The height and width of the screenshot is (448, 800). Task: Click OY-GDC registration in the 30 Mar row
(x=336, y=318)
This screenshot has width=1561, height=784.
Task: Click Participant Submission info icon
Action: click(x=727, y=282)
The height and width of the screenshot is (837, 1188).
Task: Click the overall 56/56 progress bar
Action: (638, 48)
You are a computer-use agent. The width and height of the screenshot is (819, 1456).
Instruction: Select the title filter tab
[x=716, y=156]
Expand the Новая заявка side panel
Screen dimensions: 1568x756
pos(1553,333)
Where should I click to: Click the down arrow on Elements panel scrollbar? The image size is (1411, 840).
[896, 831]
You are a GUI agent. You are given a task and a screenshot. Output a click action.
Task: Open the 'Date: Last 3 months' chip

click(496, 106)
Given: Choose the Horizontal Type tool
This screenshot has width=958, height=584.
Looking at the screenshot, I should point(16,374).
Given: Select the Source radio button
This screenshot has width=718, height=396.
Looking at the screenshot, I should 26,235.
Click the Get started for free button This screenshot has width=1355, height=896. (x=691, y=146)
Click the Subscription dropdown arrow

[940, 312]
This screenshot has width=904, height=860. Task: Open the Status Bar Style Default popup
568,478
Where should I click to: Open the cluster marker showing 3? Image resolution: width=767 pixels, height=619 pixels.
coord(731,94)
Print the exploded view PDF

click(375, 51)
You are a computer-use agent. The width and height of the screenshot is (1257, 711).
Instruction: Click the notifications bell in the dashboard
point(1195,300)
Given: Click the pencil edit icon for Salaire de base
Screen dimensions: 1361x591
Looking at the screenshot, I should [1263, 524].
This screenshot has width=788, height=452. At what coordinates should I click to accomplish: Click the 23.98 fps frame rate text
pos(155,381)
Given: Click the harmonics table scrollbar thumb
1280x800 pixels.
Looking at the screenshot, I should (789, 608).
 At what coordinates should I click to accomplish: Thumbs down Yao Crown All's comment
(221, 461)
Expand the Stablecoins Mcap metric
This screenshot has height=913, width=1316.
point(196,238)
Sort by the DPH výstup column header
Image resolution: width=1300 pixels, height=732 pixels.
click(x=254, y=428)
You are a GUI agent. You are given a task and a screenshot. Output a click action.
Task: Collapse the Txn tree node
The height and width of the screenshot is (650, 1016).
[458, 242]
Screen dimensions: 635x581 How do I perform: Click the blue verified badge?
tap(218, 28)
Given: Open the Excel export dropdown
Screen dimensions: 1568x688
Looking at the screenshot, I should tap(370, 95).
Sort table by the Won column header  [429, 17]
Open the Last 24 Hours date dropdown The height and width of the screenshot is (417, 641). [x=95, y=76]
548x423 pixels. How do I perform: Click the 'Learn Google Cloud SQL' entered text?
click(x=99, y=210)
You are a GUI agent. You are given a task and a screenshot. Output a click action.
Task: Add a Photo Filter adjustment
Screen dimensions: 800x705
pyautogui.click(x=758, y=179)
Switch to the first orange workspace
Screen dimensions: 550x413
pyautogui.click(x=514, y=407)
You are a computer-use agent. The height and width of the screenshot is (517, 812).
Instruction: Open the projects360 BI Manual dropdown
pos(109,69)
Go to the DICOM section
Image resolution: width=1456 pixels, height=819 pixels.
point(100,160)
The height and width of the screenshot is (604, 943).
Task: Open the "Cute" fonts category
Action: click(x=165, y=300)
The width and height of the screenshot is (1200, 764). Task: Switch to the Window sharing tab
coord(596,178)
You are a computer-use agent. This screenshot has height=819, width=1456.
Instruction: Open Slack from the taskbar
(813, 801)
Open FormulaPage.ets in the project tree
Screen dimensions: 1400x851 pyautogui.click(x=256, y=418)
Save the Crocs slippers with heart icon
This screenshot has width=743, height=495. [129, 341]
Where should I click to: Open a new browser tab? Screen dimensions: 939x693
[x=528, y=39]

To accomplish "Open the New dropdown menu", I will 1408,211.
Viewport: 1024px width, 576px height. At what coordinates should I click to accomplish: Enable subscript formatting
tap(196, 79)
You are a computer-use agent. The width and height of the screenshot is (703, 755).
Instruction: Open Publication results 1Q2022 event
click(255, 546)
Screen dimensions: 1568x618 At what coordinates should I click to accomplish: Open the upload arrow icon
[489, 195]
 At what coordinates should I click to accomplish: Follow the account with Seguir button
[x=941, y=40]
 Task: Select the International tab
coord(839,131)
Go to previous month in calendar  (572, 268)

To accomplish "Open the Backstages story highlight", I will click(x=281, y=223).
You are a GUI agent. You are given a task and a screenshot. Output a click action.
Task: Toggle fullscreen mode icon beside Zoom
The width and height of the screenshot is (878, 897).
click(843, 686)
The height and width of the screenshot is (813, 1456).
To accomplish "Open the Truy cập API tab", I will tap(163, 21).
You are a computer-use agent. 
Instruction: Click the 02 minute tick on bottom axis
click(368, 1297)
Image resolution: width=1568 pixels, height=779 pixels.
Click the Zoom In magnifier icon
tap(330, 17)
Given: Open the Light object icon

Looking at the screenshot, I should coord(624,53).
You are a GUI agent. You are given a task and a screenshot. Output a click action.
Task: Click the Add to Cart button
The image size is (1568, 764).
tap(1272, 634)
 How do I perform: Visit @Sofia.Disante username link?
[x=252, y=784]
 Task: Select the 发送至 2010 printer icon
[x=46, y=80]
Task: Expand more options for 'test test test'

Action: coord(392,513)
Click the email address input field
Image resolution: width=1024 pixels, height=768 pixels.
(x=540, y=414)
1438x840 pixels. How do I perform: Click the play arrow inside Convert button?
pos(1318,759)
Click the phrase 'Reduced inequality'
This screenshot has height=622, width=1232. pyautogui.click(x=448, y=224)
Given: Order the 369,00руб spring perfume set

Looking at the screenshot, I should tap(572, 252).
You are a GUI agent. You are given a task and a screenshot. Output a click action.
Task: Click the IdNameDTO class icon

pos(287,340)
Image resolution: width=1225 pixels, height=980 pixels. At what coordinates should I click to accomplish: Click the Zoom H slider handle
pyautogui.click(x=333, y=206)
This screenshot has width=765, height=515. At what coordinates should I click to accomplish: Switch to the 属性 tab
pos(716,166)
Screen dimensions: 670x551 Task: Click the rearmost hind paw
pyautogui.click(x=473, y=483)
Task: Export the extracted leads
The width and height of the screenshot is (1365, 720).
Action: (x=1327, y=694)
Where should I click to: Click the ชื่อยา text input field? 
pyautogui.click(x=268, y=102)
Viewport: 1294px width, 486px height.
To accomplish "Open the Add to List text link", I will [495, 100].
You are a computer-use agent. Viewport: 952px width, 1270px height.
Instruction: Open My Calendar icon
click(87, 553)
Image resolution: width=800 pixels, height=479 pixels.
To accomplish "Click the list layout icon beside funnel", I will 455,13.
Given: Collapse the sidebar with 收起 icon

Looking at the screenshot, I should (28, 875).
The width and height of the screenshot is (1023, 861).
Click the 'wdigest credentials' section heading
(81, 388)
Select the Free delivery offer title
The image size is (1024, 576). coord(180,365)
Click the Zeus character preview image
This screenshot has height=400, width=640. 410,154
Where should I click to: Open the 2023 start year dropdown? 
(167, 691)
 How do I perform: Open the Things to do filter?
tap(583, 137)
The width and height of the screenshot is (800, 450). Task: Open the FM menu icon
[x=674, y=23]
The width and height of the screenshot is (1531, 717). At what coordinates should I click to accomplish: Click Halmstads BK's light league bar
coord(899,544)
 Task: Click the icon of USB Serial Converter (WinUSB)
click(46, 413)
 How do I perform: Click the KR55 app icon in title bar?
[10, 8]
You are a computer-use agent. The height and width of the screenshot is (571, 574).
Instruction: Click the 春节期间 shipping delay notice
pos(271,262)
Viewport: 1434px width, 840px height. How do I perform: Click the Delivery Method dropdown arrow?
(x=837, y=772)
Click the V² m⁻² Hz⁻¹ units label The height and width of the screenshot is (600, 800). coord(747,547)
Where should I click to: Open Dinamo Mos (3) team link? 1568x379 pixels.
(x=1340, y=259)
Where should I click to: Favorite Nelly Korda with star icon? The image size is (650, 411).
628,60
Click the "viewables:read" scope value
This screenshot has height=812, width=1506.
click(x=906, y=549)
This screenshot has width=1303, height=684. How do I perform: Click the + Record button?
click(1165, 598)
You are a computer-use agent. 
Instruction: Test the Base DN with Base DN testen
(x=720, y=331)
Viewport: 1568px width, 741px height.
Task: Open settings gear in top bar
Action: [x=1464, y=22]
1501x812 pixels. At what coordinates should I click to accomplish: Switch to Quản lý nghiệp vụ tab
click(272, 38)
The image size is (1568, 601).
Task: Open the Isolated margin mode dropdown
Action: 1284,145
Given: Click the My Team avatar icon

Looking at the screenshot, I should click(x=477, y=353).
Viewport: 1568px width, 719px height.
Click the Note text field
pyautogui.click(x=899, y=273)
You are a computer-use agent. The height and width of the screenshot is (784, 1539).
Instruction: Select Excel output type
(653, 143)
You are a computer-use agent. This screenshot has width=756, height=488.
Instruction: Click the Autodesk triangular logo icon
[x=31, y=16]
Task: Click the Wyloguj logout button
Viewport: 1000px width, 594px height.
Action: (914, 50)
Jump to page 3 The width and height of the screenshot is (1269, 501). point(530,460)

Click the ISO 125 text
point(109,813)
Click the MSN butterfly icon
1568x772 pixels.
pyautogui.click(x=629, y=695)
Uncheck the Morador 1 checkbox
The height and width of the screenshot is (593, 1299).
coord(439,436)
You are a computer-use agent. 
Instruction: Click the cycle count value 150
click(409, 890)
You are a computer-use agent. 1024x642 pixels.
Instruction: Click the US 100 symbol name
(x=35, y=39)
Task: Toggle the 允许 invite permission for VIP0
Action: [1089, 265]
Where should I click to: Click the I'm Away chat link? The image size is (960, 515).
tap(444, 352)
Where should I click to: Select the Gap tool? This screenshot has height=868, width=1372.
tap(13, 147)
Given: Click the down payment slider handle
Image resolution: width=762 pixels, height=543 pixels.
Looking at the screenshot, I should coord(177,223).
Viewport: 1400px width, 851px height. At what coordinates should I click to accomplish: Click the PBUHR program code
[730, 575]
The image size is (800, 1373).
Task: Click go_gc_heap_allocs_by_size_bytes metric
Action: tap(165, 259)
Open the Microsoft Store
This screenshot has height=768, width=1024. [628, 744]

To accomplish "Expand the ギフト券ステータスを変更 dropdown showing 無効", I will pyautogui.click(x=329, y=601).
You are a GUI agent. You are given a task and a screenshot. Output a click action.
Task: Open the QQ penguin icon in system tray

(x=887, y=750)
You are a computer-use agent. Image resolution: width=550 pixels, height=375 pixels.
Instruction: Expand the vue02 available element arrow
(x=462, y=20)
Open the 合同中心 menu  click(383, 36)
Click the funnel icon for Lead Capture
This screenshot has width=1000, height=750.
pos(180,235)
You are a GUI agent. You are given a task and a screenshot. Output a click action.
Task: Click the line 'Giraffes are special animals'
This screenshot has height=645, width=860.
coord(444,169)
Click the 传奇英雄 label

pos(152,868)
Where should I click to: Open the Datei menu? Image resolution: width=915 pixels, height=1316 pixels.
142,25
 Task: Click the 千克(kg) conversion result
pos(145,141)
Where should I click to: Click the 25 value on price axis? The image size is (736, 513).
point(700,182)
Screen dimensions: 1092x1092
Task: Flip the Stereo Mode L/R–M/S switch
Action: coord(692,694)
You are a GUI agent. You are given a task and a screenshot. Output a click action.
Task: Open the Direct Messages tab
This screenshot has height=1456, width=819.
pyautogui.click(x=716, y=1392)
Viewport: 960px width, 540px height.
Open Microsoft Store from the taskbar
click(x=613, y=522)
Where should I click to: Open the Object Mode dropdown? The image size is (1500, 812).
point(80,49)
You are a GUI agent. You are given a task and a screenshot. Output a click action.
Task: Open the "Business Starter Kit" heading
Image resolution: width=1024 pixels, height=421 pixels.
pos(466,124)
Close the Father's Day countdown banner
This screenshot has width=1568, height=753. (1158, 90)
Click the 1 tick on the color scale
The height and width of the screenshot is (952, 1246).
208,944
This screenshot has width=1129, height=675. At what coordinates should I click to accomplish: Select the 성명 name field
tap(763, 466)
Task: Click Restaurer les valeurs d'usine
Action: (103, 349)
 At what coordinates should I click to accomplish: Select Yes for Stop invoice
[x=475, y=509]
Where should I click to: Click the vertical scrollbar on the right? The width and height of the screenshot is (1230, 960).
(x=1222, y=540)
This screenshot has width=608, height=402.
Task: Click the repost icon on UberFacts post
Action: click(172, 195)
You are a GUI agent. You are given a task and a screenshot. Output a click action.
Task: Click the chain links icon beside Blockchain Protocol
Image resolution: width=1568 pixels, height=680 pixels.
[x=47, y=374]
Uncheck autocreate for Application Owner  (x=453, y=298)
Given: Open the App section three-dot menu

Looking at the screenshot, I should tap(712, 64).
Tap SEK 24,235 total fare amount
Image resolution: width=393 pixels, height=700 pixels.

* Exercise
Render every line of the material from the one containing "Where should I click to: Favorite" down through the one containing "Action: [x=1464, y=22]" as a Markdown table with columns Row and Line, numbering each line in Row, including both end lines, and omitting blank lines.

* Response below
| Row | Line |
|---|---|
| 1 | Where should I click to: Favorite Nelly Korda with star icon? The image size is (650, 411). |
| 2 | 628,60 |
| 3 | Click the "viewables:read" scope value |
| 4 | This screenshot has height=812, width=1506. |
| 5 | click(x=906, y=549) |
| 6 | This screenshot has width=1303, height=684. How do I perform: Click the + Record button? |
| 7 | click(1165, 598) |
| 8 | You are a computer-use agent.  |
| 9 | Instruction: Test the Base DN with Base DN testen |
| 10 | (x=720, y=331) |
| 11 | Viewport: 1568px width, 741px height. |
| 12 | Task: Open settings gear in top bar |
| 13 | Action: [x=1464, y=22] |